Having shaken hands with Nik, Georgiy suggested that they walk down to the sea.

They made their way in silence, and reaching the beach, sat on a fallen tree. The moon formed a ripply path on the water. Tiny waves lapped the shingle.

“This is where Bronitsky was this time last year,” said Georgiy. “Holidaying with some newly made friends.”

He paused dramatically.

“The sum withdrawable by Bronitsky alone, as opposed to in concert with two old friends of his, blissfully unaware what he was up to, struck these new friends as inadequate. So back he goes to Kiev to persuade the other two to join in the withdrawal, the intention being then to disembarrass himself of them. All, perhaps, against the promise of the premiership, though not much of a return against the billions involved. Bronitsky bit off more than he could chew.”

“And so you killed him?” Viktor challenged.

Staring impassively out to sea, Georgiy hurled a pebble.

“Bronitsky died of cognac and tablets he ought not to have taken with alcohol, thereby leading us a dance. What happened between his leaving the restaurant and becoming airborne, I don't know, nor does it matter. For a day or so, while we complete his business for him, he'll still be with us in a sense.”

Nik's thoughts were elsewhere. He was trying to imagine becoming reunited with Tanya, and finding it impossible. It was as if the very possibility had been blocked by his acceptance of her death.

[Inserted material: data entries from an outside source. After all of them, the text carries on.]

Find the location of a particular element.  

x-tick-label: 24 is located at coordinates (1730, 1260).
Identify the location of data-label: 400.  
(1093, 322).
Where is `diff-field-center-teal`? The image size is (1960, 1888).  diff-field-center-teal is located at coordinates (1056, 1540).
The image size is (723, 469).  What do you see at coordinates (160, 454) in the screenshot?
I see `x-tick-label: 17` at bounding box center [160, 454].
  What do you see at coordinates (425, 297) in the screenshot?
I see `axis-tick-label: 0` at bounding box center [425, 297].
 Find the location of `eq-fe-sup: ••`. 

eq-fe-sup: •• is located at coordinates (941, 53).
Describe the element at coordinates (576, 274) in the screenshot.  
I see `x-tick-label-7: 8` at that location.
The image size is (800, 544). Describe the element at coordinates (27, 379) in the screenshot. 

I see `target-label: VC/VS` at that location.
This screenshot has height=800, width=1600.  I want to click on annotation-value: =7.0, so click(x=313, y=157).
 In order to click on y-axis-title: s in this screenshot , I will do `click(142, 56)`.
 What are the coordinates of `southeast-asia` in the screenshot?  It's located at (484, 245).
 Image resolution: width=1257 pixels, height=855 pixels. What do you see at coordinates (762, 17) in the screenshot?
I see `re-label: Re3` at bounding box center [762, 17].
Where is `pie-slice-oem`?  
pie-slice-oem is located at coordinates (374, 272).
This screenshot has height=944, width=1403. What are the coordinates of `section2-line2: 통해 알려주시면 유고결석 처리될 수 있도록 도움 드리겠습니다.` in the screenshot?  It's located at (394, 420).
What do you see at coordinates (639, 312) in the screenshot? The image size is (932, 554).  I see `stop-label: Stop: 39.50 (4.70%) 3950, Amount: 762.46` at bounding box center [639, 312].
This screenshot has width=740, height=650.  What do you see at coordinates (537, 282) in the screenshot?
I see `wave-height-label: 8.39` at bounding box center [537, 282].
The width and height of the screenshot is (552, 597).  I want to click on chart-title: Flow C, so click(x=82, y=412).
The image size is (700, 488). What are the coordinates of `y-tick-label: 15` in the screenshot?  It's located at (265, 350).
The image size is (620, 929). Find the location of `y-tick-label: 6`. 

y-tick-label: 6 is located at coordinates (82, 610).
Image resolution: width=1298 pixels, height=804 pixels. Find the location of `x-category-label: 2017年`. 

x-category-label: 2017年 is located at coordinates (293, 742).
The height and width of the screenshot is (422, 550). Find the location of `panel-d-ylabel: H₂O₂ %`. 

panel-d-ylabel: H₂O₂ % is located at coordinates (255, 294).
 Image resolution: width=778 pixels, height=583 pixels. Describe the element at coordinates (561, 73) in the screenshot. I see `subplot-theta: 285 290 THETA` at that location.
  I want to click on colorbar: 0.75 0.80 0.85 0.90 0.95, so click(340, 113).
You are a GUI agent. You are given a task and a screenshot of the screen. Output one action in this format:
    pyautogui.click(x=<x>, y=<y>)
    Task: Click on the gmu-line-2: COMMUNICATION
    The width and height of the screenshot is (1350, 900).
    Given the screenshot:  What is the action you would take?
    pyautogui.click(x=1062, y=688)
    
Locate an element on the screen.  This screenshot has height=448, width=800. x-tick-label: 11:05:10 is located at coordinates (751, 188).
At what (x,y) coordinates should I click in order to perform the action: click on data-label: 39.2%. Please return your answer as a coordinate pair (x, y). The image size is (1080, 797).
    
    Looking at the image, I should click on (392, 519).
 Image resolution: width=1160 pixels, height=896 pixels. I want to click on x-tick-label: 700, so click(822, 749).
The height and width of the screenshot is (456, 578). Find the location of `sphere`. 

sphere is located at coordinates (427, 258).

“Thinking of her, Nik?” Georgiy inquired out of the blue, passing him a snapshot. It showed Tanya about to board a train, and as could be seen even by moonlight, plainly unhappy.

“Taken at Kiev.”

“Who by?” asked Viktor.

“Those charged with your safety.”

He heaved himself to his feet.

“Come, let's hit the road for Altinaya. I'll relieve you of the thumb, you can relax, and the day after tomorrow it's back to work.”

Nik showed surprise. Viktor concealed his.

High over the mountains a meteorite shot into nothingness.

81

“That thumb,” said Viktor, as the three of them sat next morning in Kyrenia over a glass of beer on the sea promenade, “what are you going to do with it?”

“Tomorrow you'll see,” said Georgiy.

Disinclined to think that far ahead, Nik found himself envying Sakhno in hiding with Uli, but almost certainly enjoying life.

They lunched at Georgiy's expense and largely in silence, in a little fish restaurant, and by 5.00 were back in Altinaya sitting over wine and coffee.

“Take it easy for the rest of today,” was Georgiy's fatherly parting advice. “Have an early night. Big day tomorrow. I'll call for you at 8.00.”

Nik lay on his back contemplating a ceiling dappled with light from the narrow window. This abrupt removal to Cyprus left him unmoved. After Tanya and Volodya's return from the dead nothing could surprise him. But having lived their deaths, it was not easy to rejoin their lives. Having been buried with them, it was as if he had ceased to exist for them.